# Requirement:
Each record is to be printed again exactly, though not its pictures.

*** Opening The data ***

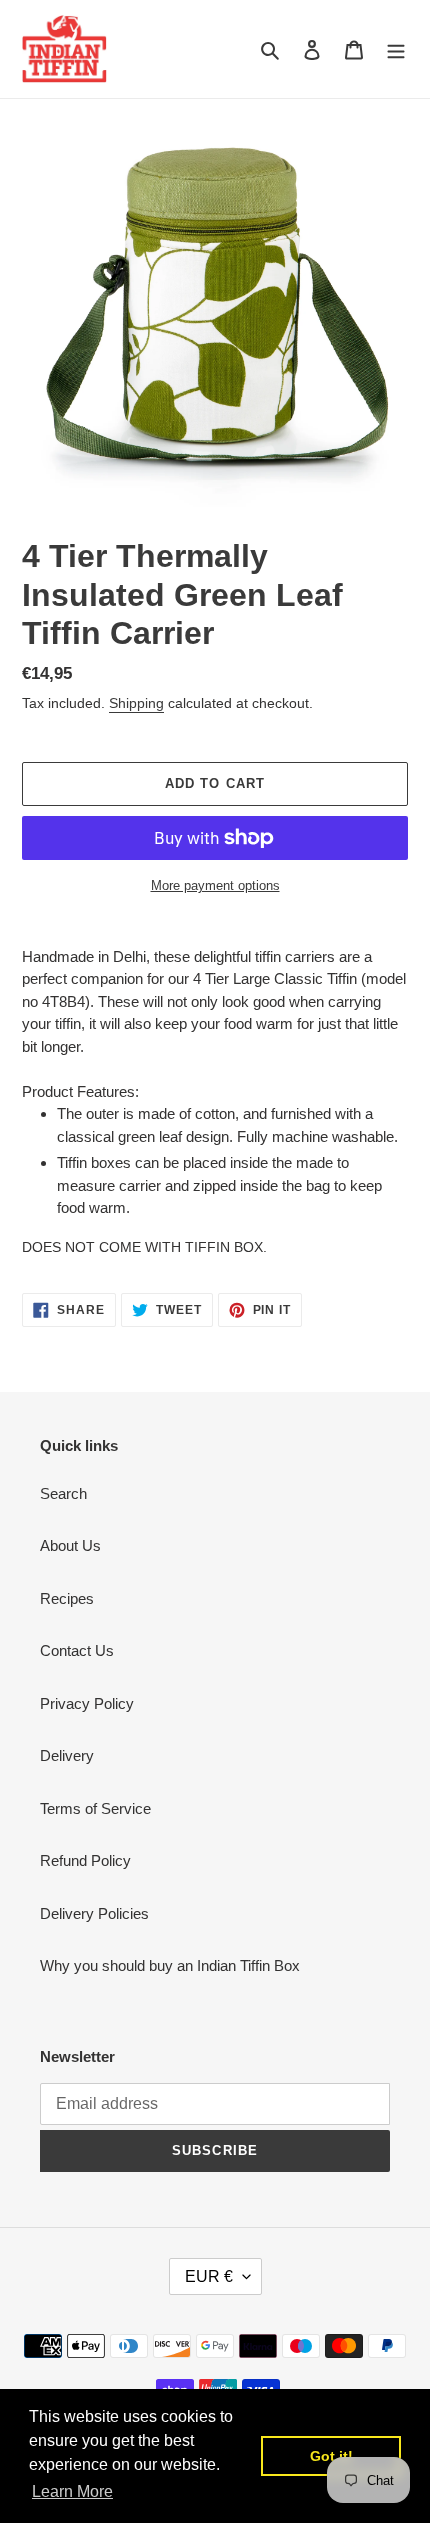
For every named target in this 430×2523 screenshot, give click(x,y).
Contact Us (77, 1650)
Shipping (136, 703)
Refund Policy (85, 1860)
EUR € (209, 2276)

*** Closing The data ***

# Result of this task:
For every named target in this 430×2523 screenshot, give click(x,y).
Contact Us (77, 1650)
Shipping (136, 703)
Refund Policy (85, 1860)
EUR € (209, 2276)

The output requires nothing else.